ACTIVITIES:
1 - Answer from the article on VA construction budgets:
(a) In the opening scenario, what happens to money left unused at year's end?
(b) Which VA office must plan a multi-billion-dollar budget every year?
(c) What did the first version of the budget tool start from?
2 - What comes next in the article on VA construction budgets? Write the next paragraph.

START SELECTED EXCERPT

Answering the billion-dollar question

Building budgets for VA’s construction program

 

Imagine if you had to budget an entire year in advance – estimate every bill, expense, shopping trip, and travel plan in a written request used to determine your salary. Oh, and whatever you don’t use by year’s end disappears from your bank account. This is the challenge that government organizations face, and its difficulty only grows in proportion to the budget. More money, indeed, leads to more problems – especially when funds are intended to support our nation’s heroes.

Tasked to manage some of the government’s largest construction projects, the Department of Veterans Affairs’s Office of Construction and Facilities Management (CFM) must plan a multi-billion-dollar budget every year. It’s a tough job made even tougher by the growing number of Veterans as well as increased scrutiny, criticism, and budget cuts by Congress. In short, CFM must plan funds with unprecedented levels of accountability. From hospital construction to office supplies, spending must be estimated and prioritized while meeting strategic goals and reporting requirements. So, how does one plan billions of dollars easily and effectively?

In the world of money management, we’d be lost without apps and automation (When’s the last time you balanced your checkbook?). And so, CFM tasked Vergys to design a user-friendly tool to support budget activities. Guided by the principles of design thinking, we set out to understand the challenges of financial staff through one-on-one interviews, facilitated sessions, shadowing, and secondary research. Our findings generated an initial prototype within weeks. Beginning with rudimentary Excel workbooks, we iterated our way to a solution meeting CFM’s budget needs.

END SELECTED EXCERPT
START SOURCE MATERIAL

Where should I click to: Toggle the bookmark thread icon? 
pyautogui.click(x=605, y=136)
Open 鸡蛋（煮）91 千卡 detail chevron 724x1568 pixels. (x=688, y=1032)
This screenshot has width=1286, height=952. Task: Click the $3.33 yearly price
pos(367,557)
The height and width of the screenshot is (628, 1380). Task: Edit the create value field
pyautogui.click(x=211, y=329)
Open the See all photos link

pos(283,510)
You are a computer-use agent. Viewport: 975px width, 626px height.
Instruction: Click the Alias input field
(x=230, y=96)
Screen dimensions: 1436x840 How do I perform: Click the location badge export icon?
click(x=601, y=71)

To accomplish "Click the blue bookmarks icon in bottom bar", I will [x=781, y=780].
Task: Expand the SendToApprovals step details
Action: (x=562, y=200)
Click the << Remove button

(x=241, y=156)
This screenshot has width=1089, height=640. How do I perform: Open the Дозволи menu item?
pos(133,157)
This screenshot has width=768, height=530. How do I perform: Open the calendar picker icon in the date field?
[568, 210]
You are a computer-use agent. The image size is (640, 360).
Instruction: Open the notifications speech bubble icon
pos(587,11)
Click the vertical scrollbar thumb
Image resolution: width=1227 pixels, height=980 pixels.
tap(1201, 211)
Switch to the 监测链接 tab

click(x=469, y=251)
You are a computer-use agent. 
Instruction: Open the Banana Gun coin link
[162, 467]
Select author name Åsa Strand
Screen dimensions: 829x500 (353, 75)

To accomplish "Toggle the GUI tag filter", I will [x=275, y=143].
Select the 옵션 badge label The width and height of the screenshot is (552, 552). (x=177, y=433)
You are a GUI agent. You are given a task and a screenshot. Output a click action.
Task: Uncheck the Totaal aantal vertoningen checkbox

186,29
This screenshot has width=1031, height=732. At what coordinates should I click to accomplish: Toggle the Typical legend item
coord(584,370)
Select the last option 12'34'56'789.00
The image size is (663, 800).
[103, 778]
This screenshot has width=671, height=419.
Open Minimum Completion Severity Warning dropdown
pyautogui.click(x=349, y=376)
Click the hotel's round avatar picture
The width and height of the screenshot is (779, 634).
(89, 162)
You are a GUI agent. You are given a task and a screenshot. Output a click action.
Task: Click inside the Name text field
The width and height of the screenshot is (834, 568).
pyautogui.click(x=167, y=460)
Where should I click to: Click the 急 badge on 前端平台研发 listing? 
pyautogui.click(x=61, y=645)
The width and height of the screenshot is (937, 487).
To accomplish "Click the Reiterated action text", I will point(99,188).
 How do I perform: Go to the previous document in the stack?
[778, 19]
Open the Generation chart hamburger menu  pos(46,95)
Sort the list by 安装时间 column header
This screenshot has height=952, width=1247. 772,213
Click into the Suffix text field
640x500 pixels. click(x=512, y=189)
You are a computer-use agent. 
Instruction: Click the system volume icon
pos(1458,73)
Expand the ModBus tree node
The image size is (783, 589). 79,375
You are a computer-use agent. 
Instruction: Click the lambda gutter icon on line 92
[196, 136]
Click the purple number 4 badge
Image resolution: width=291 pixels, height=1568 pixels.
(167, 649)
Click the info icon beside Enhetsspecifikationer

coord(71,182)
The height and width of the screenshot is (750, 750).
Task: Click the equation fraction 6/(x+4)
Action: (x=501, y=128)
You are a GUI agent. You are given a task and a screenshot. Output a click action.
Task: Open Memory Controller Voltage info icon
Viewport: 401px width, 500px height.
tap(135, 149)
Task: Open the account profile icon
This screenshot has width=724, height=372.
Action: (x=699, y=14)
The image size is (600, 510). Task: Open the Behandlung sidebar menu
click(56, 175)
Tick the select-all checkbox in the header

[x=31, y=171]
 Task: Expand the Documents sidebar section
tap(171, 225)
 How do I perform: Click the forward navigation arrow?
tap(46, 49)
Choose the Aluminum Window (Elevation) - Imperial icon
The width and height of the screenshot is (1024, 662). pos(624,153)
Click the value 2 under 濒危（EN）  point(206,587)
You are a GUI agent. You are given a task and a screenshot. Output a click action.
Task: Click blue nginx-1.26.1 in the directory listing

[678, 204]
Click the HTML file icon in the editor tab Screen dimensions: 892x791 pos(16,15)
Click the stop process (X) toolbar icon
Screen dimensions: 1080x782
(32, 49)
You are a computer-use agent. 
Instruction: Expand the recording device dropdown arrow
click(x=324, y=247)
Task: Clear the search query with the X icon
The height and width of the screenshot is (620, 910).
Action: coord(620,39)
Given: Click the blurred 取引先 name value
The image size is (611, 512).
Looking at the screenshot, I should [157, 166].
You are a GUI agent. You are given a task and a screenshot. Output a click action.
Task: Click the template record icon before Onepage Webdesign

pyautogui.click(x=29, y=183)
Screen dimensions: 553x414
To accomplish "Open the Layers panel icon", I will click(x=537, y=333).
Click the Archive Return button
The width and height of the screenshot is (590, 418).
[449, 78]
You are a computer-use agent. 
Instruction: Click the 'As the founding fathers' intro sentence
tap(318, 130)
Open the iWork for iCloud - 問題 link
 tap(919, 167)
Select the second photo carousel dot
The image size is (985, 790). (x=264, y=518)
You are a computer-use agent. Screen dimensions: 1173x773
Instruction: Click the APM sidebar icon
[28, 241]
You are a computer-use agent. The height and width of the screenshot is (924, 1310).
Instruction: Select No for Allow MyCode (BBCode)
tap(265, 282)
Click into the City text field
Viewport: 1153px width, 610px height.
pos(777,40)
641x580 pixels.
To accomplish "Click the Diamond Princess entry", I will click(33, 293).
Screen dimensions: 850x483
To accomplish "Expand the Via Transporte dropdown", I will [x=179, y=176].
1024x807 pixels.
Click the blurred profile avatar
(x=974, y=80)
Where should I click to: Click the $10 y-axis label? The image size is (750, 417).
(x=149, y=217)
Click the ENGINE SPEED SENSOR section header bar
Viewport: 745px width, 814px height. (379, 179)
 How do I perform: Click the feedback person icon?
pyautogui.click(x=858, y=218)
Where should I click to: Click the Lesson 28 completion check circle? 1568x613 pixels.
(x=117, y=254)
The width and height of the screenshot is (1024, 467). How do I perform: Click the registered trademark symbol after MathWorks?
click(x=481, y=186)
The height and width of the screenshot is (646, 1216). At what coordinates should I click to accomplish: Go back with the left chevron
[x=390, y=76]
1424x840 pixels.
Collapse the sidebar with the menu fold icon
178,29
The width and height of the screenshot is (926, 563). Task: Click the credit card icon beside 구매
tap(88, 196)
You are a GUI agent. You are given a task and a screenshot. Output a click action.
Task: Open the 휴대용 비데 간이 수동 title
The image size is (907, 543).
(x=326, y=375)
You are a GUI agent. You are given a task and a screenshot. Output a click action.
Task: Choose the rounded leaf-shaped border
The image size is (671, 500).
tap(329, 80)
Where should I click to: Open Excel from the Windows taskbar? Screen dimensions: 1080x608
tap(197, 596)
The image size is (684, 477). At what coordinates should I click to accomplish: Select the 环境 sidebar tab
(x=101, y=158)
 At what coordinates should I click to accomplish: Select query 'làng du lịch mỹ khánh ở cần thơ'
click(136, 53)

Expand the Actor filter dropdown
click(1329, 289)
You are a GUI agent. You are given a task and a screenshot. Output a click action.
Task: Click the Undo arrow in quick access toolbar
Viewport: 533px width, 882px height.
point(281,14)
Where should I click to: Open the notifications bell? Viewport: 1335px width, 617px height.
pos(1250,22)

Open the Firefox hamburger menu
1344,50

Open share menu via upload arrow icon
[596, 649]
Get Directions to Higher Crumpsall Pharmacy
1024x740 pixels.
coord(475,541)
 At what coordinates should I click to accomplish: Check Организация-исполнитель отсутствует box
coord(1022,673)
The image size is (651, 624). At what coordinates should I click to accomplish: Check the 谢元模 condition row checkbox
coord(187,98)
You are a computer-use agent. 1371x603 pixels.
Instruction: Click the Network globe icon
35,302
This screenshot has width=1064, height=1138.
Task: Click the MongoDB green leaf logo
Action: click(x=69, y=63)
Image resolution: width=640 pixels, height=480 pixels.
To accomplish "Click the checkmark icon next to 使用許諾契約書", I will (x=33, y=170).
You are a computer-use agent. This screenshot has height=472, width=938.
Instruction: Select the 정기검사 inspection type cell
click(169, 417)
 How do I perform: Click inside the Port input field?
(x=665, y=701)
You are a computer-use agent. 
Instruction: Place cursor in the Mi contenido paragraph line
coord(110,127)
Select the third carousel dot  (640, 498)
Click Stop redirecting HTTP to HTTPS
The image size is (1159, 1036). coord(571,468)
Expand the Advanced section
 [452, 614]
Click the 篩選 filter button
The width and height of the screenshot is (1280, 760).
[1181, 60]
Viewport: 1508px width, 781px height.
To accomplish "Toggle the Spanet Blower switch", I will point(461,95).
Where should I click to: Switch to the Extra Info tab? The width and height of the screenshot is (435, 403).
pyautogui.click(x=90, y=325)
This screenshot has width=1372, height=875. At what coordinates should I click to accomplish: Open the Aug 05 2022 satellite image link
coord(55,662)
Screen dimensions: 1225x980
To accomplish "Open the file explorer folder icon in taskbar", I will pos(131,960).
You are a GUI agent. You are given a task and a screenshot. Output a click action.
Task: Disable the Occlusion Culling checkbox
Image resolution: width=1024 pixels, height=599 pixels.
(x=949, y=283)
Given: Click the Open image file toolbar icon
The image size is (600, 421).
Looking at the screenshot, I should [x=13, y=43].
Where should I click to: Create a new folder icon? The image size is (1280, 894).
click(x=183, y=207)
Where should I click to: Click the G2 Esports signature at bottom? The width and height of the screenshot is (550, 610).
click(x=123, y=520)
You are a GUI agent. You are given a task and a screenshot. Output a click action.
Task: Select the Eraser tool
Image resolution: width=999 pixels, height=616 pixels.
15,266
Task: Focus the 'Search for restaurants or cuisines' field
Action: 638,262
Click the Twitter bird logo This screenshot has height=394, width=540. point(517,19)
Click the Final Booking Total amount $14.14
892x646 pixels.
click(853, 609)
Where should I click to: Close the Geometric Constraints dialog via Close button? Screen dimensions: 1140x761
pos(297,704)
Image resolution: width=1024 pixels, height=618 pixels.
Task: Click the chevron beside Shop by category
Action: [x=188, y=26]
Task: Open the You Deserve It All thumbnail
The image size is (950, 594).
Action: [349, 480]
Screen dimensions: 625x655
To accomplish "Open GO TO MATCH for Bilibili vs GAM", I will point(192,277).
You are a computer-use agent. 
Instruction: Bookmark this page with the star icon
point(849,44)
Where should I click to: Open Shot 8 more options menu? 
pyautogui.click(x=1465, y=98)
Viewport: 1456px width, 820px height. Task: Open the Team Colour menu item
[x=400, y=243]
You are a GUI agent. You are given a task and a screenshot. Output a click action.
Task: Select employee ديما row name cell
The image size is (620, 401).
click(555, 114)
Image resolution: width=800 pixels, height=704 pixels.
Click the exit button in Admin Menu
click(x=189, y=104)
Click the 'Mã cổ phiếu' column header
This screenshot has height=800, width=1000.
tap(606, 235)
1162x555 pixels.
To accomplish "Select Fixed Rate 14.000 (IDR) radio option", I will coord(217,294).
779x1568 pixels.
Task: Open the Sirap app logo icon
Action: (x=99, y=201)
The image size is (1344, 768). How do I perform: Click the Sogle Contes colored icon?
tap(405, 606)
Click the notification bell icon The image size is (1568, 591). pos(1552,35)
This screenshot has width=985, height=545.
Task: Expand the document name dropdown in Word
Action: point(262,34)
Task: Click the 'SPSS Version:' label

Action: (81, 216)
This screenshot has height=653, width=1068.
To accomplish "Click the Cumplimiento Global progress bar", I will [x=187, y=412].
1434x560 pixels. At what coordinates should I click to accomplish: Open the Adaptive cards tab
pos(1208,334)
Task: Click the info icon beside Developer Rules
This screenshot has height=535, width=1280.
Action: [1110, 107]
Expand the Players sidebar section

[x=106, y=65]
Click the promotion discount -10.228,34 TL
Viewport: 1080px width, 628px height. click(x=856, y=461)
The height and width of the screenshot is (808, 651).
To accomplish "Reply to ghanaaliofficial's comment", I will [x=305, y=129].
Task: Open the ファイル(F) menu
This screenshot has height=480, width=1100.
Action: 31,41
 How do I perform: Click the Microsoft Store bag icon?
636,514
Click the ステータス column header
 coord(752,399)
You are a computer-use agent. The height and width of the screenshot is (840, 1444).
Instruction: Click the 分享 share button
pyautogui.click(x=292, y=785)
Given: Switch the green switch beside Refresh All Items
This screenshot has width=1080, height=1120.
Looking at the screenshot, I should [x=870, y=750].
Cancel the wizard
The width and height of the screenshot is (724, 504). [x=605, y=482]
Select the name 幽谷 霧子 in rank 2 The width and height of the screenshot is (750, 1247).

END SOURCE MATERIAL

RESPONSES PER TASK:
1 -
(a) It disappears from your bank account.
(b) The Office of Construction and Facilities Management (CFM).
(c) Rudimentary Excel workbooks.

2 -
The final product, the CFM Executive Spend Planner (or Xplan, for short), offers cross-team collaboration, budget tracking, executive dashboards, and reporting all from a website-like interface powered by SharePoint. During its inaugural year, the Xplan enabled CFM to build its discretionary budget from the bottom up for the very first time. And thanks to the Xplan’s collection of strategic data, leadership can not only make better funding decisions but can justify those decisions to Congress and others. It’s a sizable first step toward better financial management. Even on a billion-dollar scale, budgeting becomes easier with the right tools and support.

 

Photo: VA Deputy Secretary Sloan D. Gibson (left) meets with Roger Makowski, Chief, Engineering Service, Bay Pines VA Healthcare System, during construction of the mental health addition at the C.W. Bill Young VA Medical Center.